I don’t think referring to characters is copyright. I think it’s more of a parody. I guess as long as he dosent use the Disney logo or make very distinctive faces that make it look like the actual princesses he is not infringing. And besides Disney is a Multi million dollar company so why the hell would they care about a simple web comic anyway? It’s not like its Crapcom.
On a totally un related note RIP Megaman Universe.
@ WAFFLES:
LeL? You mean LOL?
Are we really surprised? She knows Joker’s pencil trick.
I call bull. No way Merida’s gonna get taken down by a stupid bug. No matter how cheerful it looks.
lesson for life: the cuter they look, the scarrier they are!
alicemacher wrote:
The *original* German? I thought Novil had said before that the English version was the main version.
They just never found the body
@ Sho Minamimoto:
And may the world never know o.o
While I do like Yuna and her mom I still gotta say…
How the hell did this kid get so warped?!
Oh Merida. All she wanted was nice shoes!
@ Kobra:
Go to the thrift shop.
Shit they got them for 99 cents
I love/hate Disney and I have a not-so-secret love for harmless megalomania. So this is food for my soul.
Loving it, so far, though this seems like the end of it. Which is fine, good things must come to an end.
Kids.

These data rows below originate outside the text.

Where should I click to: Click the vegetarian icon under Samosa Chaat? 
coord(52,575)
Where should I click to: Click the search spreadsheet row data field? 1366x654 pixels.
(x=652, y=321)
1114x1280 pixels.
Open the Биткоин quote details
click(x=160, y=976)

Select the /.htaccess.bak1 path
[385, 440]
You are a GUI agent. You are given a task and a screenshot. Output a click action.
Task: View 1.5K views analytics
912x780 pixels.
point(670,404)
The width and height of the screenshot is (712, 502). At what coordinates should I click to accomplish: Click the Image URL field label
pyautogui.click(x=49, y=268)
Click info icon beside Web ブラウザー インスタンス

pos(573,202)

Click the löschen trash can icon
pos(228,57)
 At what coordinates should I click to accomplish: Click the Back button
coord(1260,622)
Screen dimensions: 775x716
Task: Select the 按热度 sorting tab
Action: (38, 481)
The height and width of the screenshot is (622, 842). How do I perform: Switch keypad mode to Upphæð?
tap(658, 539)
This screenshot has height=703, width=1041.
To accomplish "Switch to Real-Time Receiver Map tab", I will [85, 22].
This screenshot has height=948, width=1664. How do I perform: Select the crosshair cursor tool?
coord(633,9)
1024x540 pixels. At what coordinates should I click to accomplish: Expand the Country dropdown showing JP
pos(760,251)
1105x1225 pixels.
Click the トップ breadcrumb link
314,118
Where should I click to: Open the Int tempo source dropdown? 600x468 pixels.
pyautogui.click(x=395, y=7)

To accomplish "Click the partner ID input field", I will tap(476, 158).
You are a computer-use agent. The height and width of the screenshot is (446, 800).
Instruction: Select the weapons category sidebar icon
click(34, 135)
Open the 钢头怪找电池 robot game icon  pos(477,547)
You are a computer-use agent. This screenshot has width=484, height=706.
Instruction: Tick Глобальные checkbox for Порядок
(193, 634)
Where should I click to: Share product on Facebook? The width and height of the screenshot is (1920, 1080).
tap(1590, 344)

Making the best movie scenarios since 20th Century Fox.
I discovered this comic last night, and I stayed up all night reading every strip.
It’s an amazing comic that gives me an insight into the “normal” childhood that I never experienced.
(PS. There really needs to be more Larisa, she’s amazing)
lion10 wrote:
normal?
sits down and tries to imagine THAT as normal.
Xezlec wrote:
I know that I usually only read the English version. Even though I’m Swiss and German is my mother tongue.
But then, I’m quite fluent in English and webcomics actually have proven to be rather helpful keeping it that way.
Fun fact: I live not too far from Novil, actually. I could be there in about two and a half hours by car.
@ Switch Master:
In what Disney world has there ever been a thrift store?
Just adding salt to the the wounded Lawyer – all characters depicted are not Disney Property.
Never were and pray they never will be.
Despite the lawyers protestations, all are public domain or are the Lawyers laying claim to our heritage and saying that all these folk stories and their characters are theirs now to lock up under copyright because they made a movie adaptation of them?
Because shooting people in the face with a nerf-gun doesn’t count as hitting them.
Auriga wrote:
The standard corporate method is to bully smaller creators who reference their properties anyway, knowing that although they would lose in court, the little guys can’t afford to go to court at all. However, despite their reputation Disney are actually more easygoing than most in this matter.
It could be because they’re so big they don’t feel they need to take such a hard stance as their peers, or it could be because they’re so big that even their legal dept. would be overwhelmed trying to chase down everyone who made a Disney reference, but whatever the reason, parody of Disney is safer than many others.
Imagine the Williams family playing paint ball or air soft as one team, against another team 20 times bigger than them. We all know who would win that fight.
The song is a direct parody of Snow White’s musical number “With a Smile and a Song” from the 1937 film written by Frank Churchill and Larry Morey. “With a smile and a song; Life is just a bright sunny day; Your cares fade away; And your heart is young”
As for Disney suing for copyright infringment, Title 17 section 107, “Fair Use” includes parody works, (Campbell v. Acuff-Rose Music 1994) which would be the case here.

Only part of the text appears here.